Saturday, July 13, 2013

'Old Man' Baertschi Making Camp Fun for Everyone

Of the 44 prospects at the Calgary Flames development camp, Sven Baertschi can be considered middle-aged. Born in 1992, he falls somewhere in between the oldest attendee -- Swiss goaltender Reto Berra, age 26, and its youngest participant -- Morgan Klimchuk, who turned 18 in March.

However, in terms of his NHL resume, Baertschi's 25 games is second only to Roman Horak's 81 and that leaves him in the role, at least figuratively, as one of the camp's elder statesmen.

"There are (birth year) 95's here so yeah, I do feel old, I’m growing out my beard right now," Baertschi said with a chuckle after Saturday's scrimmage at WinSport. 

Making it Fun for Everyone

Always smiling, Baertschi's a guy with an infectious personality and over the first three days of the one-week camp, he took it upon himself to try and get the younger guys -- and older guys for that matter, to relax and enjoy themselves.

"I’ve been through a lot, I was able to play with the Flames last season and also play with Abby. For me it was the same thing. I came in and I had guys like Lance Bouma, Greg Nemisz and TJ Brodie. They were there to help and show me around and everything. Now I am the guy trying to help guys," said Baertschi, who still qualifies as a NHL rookie in 2013-14.

"What I found is a lot of guys were nervous right off the hop, as soon as camp started. It was the same for me and of course you’re a little nervous, but on the other side, you have to enjoy the process. I didn’t see many guys smiling the first couple days and I was like c'mon guys, I know it’s the NHL, but you can still have fun here," Baertschi said.

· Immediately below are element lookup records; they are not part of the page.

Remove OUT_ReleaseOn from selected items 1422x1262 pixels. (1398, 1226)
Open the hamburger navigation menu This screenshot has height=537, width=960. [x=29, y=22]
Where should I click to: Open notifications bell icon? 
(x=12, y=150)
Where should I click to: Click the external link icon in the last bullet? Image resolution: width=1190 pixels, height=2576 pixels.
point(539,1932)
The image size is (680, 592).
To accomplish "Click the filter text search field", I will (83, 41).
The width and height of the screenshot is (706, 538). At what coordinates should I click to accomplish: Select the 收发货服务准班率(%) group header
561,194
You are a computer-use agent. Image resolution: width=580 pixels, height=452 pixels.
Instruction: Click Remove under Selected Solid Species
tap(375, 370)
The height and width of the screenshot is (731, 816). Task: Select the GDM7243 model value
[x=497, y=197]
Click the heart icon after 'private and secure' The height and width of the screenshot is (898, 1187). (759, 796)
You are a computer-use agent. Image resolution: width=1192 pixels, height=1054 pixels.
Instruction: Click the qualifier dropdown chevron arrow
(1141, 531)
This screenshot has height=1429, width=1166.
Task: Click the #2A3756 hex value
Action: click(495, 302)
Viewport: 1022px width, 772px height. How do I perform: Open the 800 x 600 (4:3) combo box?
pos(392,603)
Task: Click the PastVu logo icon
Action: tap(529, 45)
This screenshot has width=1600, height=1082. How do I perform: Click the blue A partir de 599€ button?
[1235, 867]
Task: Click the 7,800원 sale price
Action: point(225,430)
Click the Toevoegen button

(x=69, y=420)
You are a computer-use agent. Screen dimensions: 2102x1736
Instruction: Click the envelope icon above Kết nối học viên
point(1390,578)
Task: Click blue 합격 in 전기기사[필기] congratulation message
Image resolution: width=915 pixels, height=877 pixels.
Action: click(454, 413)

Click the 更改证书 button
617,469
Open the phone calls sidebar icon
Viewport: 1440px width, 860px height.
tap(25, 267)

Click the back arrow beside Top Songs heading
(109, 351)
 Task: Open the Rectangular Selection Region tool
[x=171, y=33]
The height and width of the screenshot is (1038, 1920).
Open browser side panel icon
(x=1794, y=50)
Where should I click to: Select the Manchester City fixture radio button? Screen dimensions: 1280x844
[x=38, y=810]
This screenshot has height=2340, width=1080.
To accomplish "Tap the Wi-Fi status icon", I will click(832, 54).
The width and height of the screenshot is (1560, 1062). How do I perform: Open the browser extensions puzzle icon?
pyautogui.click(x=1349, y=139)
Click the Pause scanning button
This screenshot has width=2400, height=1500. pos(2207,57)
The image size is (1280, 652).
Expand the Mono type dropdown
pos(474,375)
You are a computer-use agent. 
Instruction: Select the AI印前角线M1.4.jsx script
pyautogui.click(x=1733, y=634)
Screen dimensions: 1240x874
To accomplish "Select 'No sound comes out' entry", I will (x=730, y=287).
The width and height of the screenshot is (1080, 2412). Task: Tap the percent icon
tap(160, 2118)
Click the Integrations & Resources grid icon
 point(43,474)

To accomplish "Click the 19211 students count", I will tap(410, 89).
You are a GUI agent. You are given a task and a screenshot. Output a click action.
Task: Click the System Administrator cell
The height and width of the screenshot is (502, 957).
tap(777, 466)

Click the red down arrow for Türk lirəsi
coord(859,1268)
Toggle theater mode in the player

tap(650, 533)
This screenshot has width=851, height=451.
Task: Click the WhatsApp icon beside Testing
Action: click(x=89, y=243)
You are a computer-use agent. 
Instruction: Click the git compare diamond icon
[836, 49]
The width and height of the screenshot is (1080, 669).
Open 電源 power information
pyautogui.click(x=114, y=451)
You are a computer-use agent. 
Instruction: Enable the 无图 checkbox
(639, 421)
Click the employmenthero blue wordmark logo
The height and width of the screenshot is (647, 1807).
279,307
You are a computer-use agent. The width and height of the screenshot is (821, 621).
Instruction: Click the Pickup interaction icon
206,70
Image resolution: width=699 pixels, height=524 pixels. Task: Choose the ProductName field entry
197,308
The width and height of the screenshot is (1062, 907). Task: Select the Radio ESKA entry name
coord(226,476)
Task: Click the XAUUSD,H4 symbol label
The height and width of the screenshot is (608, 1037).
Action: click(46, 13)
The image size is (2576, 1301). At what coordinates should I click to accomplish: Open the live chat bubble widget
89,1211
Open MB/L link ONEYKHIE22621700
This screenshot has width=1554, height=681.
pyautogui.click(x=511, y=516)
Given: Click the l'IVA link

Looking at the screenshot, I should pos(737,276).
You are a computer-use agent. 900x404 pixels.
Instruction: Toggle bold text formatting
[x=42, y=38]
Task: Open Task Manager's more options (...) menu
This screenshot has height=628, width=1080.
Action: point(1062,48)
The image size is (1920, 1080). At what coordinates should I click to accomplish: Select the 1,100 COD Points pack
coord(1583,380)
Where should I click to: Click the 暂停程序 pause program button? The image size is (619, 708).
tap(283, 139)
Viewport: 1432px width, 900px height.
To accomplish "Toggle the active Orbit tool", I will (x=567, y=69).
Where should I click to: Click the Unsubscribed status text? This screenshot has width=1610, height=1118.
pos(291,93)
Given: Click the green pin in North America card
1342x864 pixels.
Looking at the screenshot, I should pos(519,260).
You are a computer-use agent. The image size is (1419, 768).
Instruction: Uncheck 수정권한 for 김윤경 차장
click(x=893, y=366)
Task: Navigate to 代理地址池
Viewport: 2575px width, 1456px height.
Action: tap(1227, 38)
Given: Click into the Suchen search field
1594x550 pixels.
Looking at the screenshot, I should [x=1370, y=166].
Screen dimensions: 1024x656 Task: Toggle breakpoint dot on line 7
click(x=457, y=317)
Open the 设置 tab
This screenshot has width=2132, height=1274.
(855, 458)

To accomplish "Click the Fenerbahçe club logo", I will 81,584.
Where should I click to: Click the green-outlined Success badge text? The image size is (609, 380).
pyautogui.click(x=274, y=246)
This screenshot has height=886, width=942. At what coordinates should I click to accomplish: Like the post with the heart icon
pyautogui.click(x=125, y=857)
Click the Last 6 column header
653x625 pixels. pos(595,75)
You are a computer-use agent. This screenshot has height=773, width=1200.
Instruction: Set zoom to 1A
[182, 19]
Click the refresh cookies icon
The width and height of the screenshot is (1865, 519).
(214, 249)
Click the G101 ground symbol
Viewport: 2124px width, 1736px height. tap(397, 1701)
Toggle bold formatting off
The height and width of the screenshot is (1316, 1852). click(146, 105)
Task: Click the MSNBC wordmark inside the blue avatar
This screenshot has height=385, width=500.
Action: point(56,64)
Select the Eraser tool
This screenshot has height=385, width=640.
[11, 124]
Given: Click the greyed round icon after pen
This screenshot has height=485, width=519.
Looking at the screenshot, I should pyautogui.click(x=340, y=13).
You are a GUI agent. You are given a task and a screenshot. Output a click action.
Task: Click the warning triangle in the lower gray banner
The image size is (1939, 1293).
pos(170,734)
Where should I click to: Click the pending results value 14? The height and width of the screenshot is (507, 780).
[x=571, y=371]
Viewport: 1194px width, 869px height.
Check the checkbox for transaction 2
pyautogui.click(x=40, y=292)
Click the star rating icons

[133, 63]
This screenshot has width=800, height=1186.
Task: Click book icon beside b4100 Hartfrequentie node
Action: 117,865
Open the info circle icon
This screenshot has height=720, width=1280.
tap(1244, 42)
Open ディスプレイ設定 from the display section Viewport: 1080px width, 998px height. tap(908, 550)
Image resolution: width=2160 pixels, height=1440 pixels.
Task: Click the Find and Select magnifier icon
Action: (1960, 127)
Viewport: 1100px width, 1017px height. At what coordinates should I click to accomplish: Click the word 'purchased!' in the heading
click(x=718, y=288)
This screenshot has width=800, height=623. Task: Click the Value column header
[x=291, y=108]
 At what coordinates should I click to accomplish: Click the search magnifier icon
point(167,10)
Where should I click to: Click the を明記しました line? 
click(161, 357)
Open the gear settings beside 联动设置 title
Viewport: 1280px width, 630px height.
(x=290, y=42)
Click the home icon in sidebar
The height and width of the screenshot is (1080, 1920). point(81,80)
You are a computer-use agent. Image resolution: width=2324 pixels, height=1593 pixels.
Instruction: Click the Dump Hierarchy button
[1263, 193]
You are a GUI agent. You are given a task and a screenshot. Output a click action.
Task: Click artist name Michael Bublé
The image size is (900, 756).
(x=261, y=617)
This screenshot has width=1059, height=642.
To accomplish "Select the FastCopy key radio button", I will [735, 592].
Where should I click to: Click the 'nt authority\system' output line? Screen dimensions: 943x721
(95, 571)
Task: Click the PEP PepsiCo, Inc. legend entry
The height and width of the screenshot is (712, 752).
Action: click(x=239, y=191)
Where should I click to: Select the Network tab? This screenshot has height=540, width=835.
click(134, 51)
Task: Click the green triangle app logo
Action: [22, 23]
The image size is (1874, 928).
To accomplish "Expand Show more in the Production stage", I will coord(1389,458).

As the camp has gone on, Baertschi says he and some of the more experienced guys have been able to get the other prospects to relax more.

"You want to be focused and you want to put in your work, but there are certain times at camp where you just have to have fun," Baertschi said. "I’m that type of guy, I want to have fun no matter what it is. Usually you play better hockey when you’re having fun, you practice better when you're having fun. You’re still focused but you just enjoy it a little more and that’s part of the game. You don’t want to lose that as soon as you come to the rink."

Mid-Season Form in Mid-July

Saturday was the third straight day on the ice for the camp's participants, coming on the heels of practice sessions on Thursday and Friday. Baertschi came into camp supposed to be the best guy on the ice and he didn't disappoint, picking up a pair of assists in the entertaining scrimmage. Had there been a score sheet, his name could have been on it a few more times too if only some of his teammates were able to finish off his set-ups.

Despite how game-ready he may have looked to the public, however, he insists he can and will be much, much better.

"I’m very rusty, to be honest. I’ve got blisters, my hands still feel like they're wooden. This is just the third time I’ve actually been skating this summer," said the Swiss left-winger. 

Building up his strength has been Baertschi's summer priority resulting in most of his training time being spent in the weight room. He said it felt good to get back on the ice, where he most loves to be.

"It always takes a couple practices but then you’re back into it. The tough part is that all my gear got flooded at the rink so I came in here with brand new everything," he said. That included new skates that needless to say, aren't yet broken in like his old pair. "I never get blisters from skates, never, this is the first time and my feet really hurt right now. When you haven’t been in new skates for a while and then you get bumps, it’s a little different. Every step you take, ow, ow, ow. But, it’s a pain I have to deal with right now."

Fun Playing with the Finn

Baertschi was the Flames first round pick, 13th overall in 2011. Calgary's second round pick that year, 45th overall, was Finnish centre Markus Granlund. The two played on the same line Saturday morning with Coda Gordon from the Swift Current Broncos patrolling the right side. Asked to assess the play of Granlund who scored once during the game and once more in the just-for-fun post-game shootout, Baertschi had high praise calling Granlund a dynamic forward and really smart guy.

"What they learn in Finland is you always have your head up. It doesn’t matter if the puck is on your stick or not, your head is always up. As soon as the puck touches his blade, he doesn’t look for the puck any more because he knows it’s there, he can feel it," Baertschi said. "So when you play with him, he always sees you because his head is always up. You don’t have to yell at him because he sees you already. He makes good plays out there and he can also shoot the puck, he has a really accurate shot."

Baertschi can see the day where the two Europeans are NHL teammates, maybe even linemates.

"It would be great. He’s a guy who is developing really good, he's been getting stronger the last couple years and that’s the next step to get from junior hockey or European hockey to the NHL, to be strong and be physical. Just from last year to this year, I can see that he’s carrying the puck much better, he’s stronger on the puck."